People hardly ever upgrade when they cheat.


----------



## Squeakr (May 1, 2013)

MattMatt said:


> People hardly ever upgrade when they cheat.


I agree with that. Turns out I was 2 good for my STBX, she was into the 1 crowd instead literally (one had $1 to his name, another had 1 eye, another had 1 ball, I couldn't even make this sh!t up). Definitely not upgrading.


----------



## clipclop2 (Aug 16, 2013)

Is it really cheating down or was it she lucked into marrying up? IOW, she cheated with her own kind. You were the anomaly.


----------



## clipclop2 (Aug 16, 2013)

I guess that's what you just said. Doh!


----------



## Lon (Jun 6, 2011)

Iwant2bhappy said:


> He did not lose his job. We both decided together for him to take this job. 12 hours after we made the decision to relocate he told me about the affair.

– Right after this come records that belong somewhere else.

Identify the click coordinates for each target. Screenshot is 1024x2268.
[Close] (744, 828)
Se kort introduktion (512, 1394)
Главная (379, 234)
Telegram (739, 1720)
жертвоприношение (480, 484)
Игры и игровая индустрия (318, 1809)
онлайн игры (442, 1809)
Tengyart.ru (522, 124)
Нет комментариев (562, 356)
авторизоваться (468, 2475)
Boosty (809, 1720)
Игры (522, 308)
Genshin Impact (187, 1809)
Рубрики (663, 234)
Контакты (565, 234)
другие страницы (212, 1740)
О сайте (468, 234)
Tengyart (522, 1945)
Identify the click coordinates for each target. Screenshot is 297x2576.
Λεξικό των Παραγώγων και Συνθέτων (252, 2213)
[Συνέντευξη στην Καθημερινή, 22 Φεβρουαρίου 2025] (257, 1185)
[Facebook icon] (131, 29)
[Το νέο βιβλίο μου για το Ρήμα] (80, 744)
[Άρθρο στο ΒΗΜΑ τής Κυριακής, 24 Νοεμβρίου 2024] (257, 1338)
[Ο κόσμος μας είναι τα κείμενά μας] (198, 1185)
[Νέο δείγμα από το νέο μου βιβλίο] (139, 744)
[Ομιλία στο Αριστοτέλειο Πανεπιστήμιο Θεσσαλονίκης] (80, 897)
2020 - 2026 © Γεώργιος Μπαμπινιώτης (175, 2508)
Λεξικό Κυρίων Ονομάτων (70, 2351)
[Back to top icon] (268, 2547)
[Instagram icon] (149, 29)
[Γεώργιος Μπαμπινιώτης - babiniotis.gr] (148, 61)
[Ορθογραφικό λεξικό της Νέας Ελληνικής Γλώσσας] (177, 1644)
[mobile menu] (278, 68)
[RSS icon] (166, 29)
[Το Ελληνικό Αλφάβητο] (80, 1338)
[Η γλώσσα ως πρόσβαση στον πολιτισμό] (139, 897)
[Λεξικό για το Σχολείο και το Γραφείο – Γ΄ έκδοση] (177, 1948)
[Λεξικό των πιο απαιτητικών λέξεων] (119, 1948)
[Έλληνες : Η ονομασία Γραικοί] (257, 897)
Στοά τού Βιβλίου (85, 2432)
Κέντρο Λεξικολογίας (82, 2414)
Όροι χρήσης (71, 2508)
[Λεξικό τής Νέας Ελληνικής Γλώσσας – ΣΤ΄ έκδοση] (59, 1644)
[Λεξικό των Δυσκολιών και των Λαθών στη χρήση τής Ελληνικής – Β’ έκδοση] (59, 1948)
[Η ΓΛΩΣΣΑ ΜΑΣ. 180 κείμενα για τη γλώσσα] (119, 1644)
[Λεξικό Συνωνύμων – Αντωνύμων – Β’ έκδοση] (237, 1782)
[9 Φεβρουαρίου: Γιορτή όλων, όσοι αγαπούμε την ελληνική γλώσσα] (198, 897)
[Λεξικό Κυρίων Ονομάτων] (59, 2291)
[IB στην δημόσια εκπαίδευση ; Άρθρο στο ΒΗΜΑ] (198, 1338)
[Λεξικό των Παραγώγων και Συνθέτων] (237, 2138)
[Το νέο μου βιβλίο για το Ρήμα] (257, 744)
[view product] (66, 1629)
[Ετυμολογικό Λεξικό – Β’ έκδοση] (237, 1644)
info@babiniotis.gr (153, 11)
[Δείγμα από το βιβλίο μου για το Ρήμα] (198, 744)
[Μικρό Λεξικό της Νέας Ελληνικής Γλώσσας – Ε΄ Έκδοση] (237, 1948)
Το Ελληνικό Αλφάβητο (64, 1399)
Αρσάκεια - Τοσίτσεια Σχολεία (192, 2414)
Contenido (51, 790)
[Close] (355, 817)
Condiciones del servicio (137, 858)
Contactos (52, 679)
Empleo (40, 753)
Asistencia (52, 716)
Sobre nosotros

How did you enter into this decision making situation with him, did he mention this job opportunity to you? Did you find it and pass it along to him? You wrote that he tried many times unsuccessfully to break off this affair, so what is different this time that he fessed up to you? Why so suddenly after making this decision? He was able to live with himself for four years without the need to tell you - I think there is part of the story you have not been privy to, and I think it is a crucial bit of information you need to process before you can go ahead with reconciling.


----------



## turnera (Jan 22, 2010)

Yeah, it sounds shady. Just like the rest of your situation.


----------



## clipclop2 (Aug 16, 2013)

Yeah. This was some sort of preemptive strike.

Could be a legit reason for the choices but if he isn't saying he still isn't trustworthy.

this is one rare situation with her I would suggest contacting the other woman. Cuz I bet she has something to tell you.


----------



## Iwant2bhappy (Dec 12, 2011)

Thundarr said:


> Self evaluation is healthy but don't take his blame and don't do his lifting. Remember that no matter the state of the relationship, the affair is his weight. Also the state of your marriage over the four years while he was having the affair is his weight because you didn't know what you were fighting. You were at a disadvantage the whole time because he and OW had the whole picture but you only had half of it.


Good Point!!


----------



## Iwant2bhappy (Dec 12, 2011)

The job situation came to him and I know that for sure. He has always wanted to move. I think this was just what he needed to come clean and for him and I move on with a fresh start. He says over and over he wanted to tell me and could not live with himself anymore. He could have stayed with her and moved her there, she would go in a heartbeat.


----------



## Iwant2bhappy (Dec 12, 2011)

Lon said:


> How did you enter into this decision making situation with him, did he mention this job opportunity to you? Did you find it and pass it along to him? You wrote that he tried many times unsuccessfully to break off this affair, so what is different this time that he fessed up to you? Why so suddenly after making this decision? He was able to live with himself for four years without the need to tell you - I think there is part of the story you have not been privy to, and I think it is a crucial bit of information you need to process before you can go ahead with reconciling.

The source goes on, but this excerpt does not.